Text>

◆ ◆ ◆ ◆

Using devices such as Jawbone Up, Nike FuelBand, and Fitbit it is now possible to collect a large amount of data about personal activity relatively inexpensively. These type of devices are part of the quantified self movement – a group of enthusiasts who take measurements about themselves regularly to improve their health, to find patterns in their behavior, or because they are tech geeks.
One thing that people regularly do is quantify how much of a particular activity they do, but they rarely quantify how well they do it. In this project, the goal will be to use data from accelerometers on the belt, forearm, arm, and dumbell of 6 participants, and and predict the manner in which participants did the exercise. Participants were asked to perform barbell lifts correctly and incorrectly in 5 different ways. More information is available from the website here: http://web.archive.org/web/20161224072740/http:/groupware.les.inf.puc-rio.br/har (see the section on the Weight Lifting Exercise Dataset).
training <- read.csv("pml-training.csv", na.strings = c("", "NA"))
testing <- read.csv("pml-testing.csv", na.strings = c("", "NA"))
# We hided results in the final output because it's too long
head(training,10)
dim(training)
## [1] 19622 160
Our obeservations: 1) the dataset is quite large. It also has a lot of variables. 2) Each sensor captures multiple datapoints. Some variables has a lot of NA values. They might not be useful and we should consider exlcude these variables. 3) The name of variable ends with the name of the particular sensor that is providing the datapoint. This allows us to group variables together and possibily conducts a PCA to reduce dementions.

◆ ◆ ◆ ◆

Dataset extract>
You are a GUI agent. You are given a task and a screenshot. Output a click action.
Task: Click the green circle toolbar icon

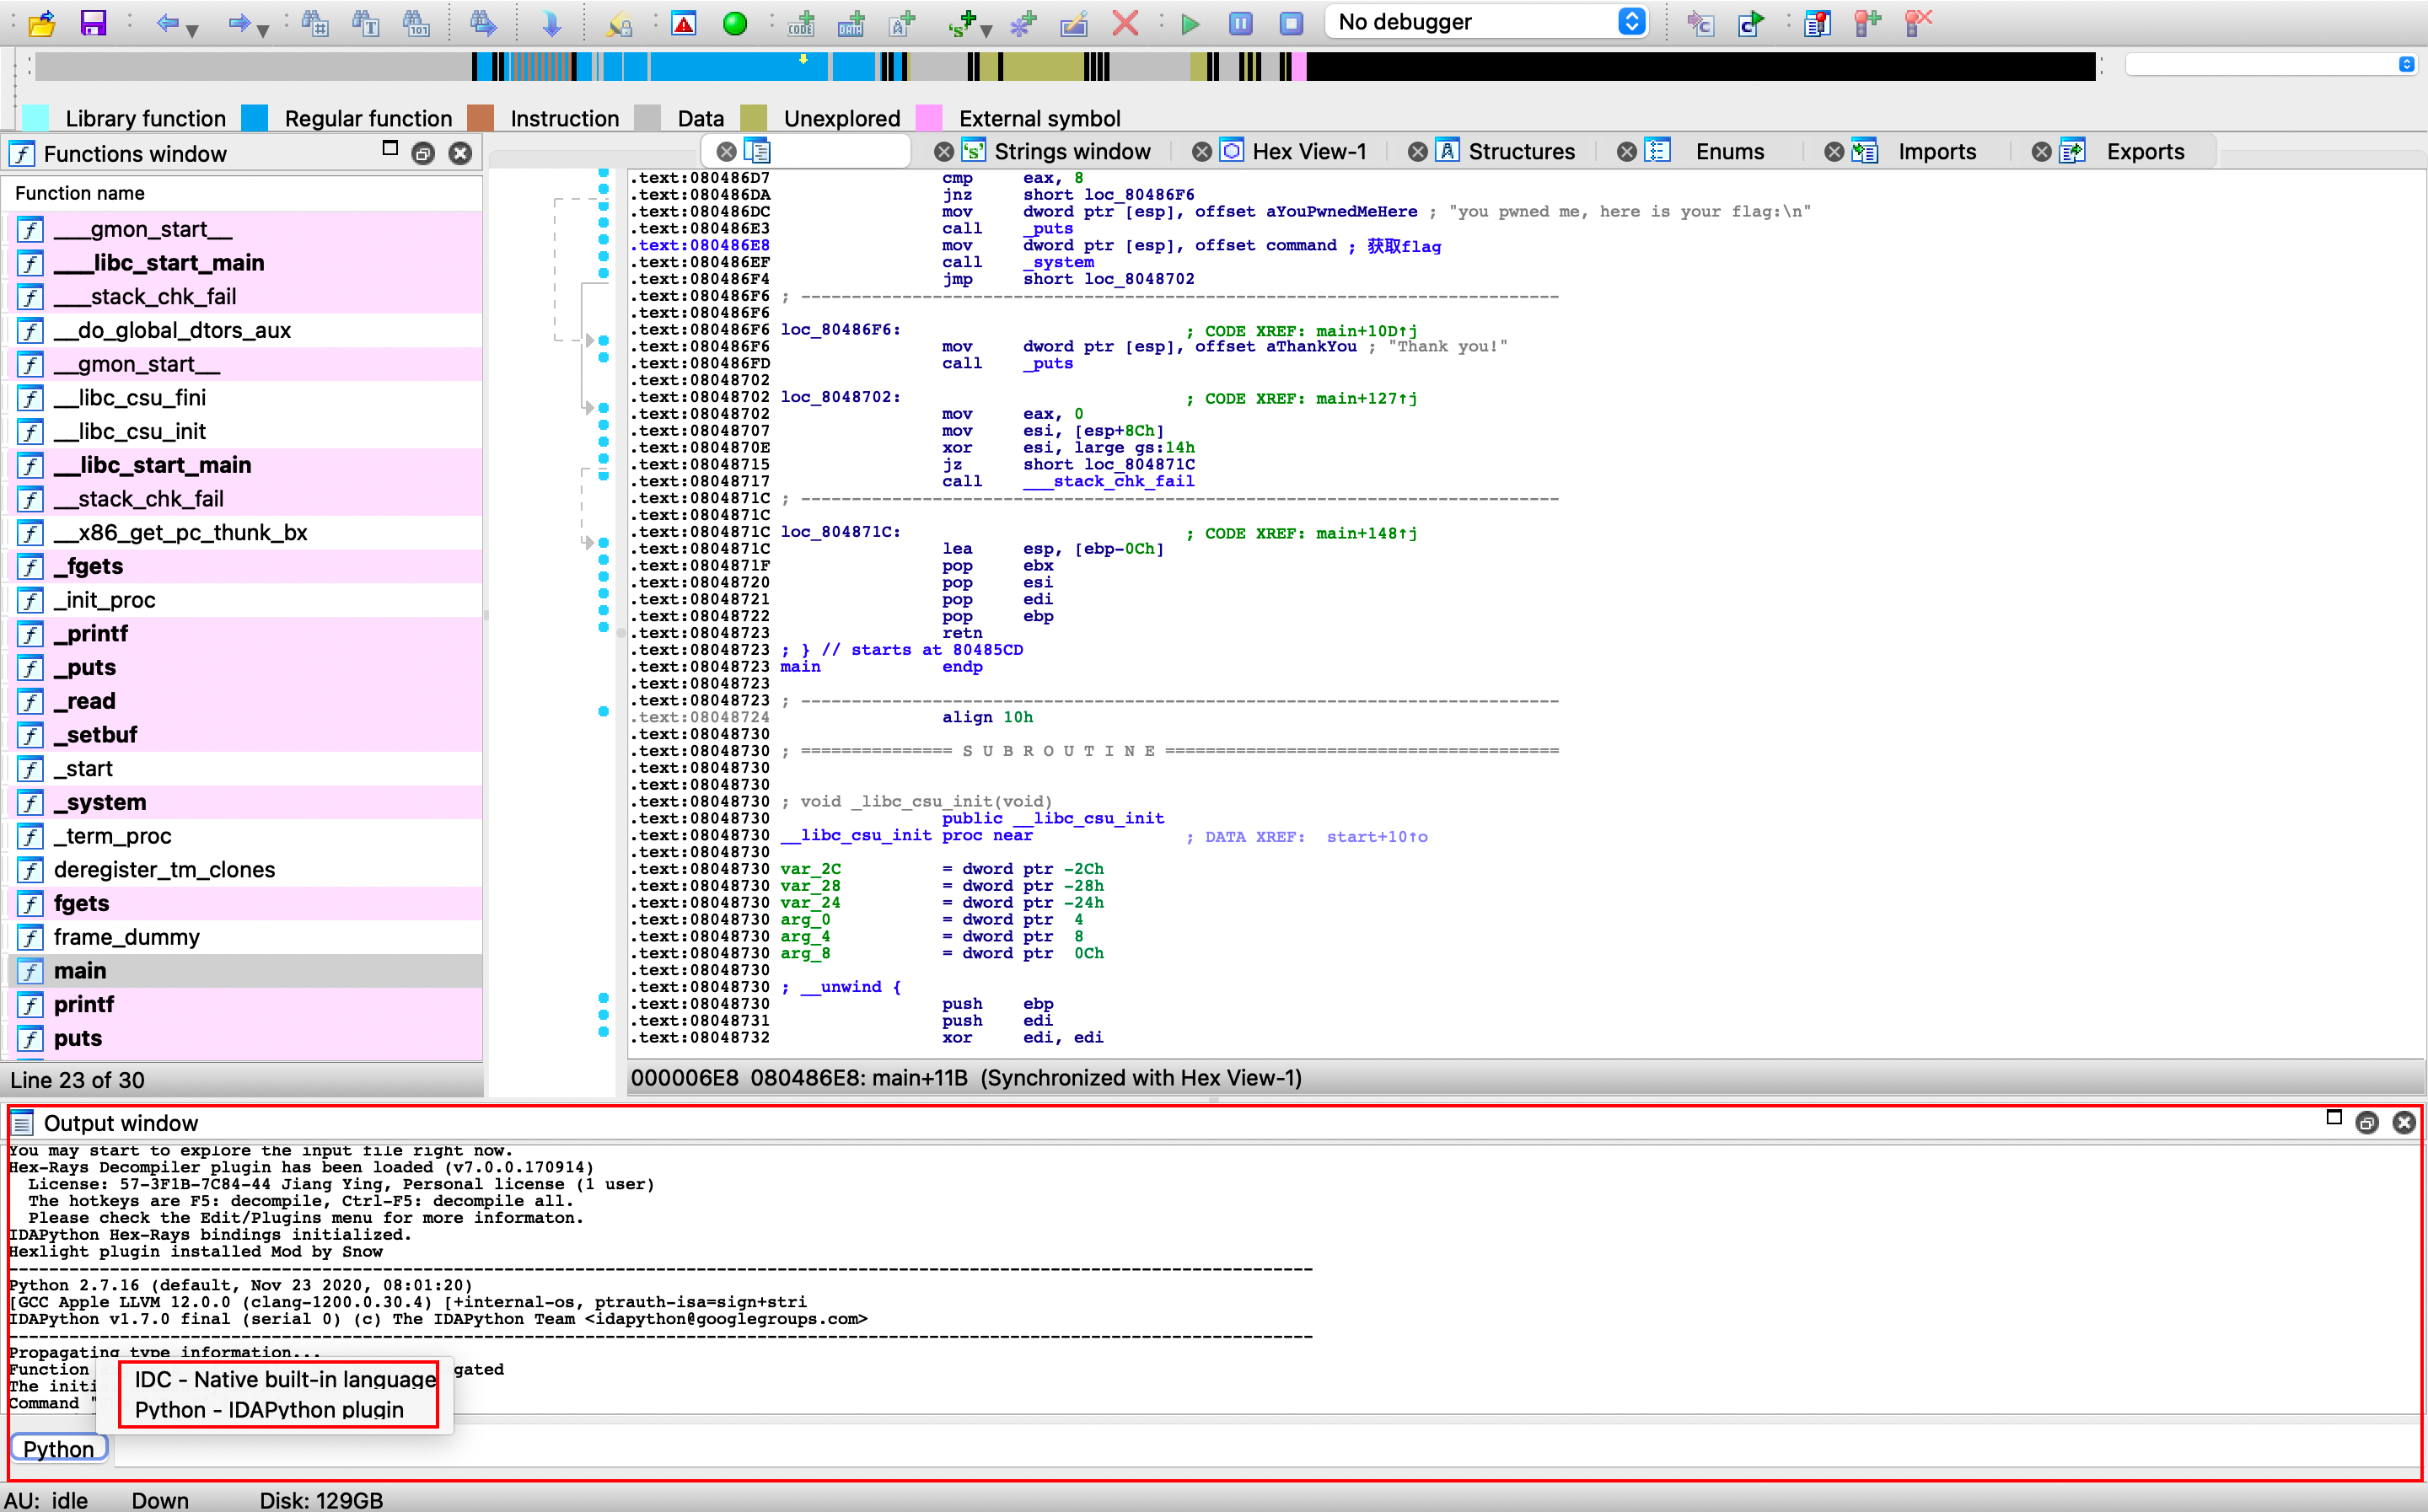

◆ ◆ ◆ ◆

Tasks to perform>
[1] Which locations does the weight lifting project text list for the accelerometers? Give all of them.
[2] Revise the weight lifting project text between "Using devices such" and "are tech geeks.", inclusive, and write that part out with "quantified self movement" changed to "self-tracking movement".

Solution set>
[1] belt, forearm, arm, dumbell

[2]
Using devices such as Jawbone Up, Nike FuelBand, and Fitbit it is now possible to collect a large amount of data about personal activity relatively inexpensively. These type of devices are part of the self-tracking movement – a group of enthusiasts who take measurements about themselves regularly to improve their health, to find patterns in their behavior, or because they are tech geeks.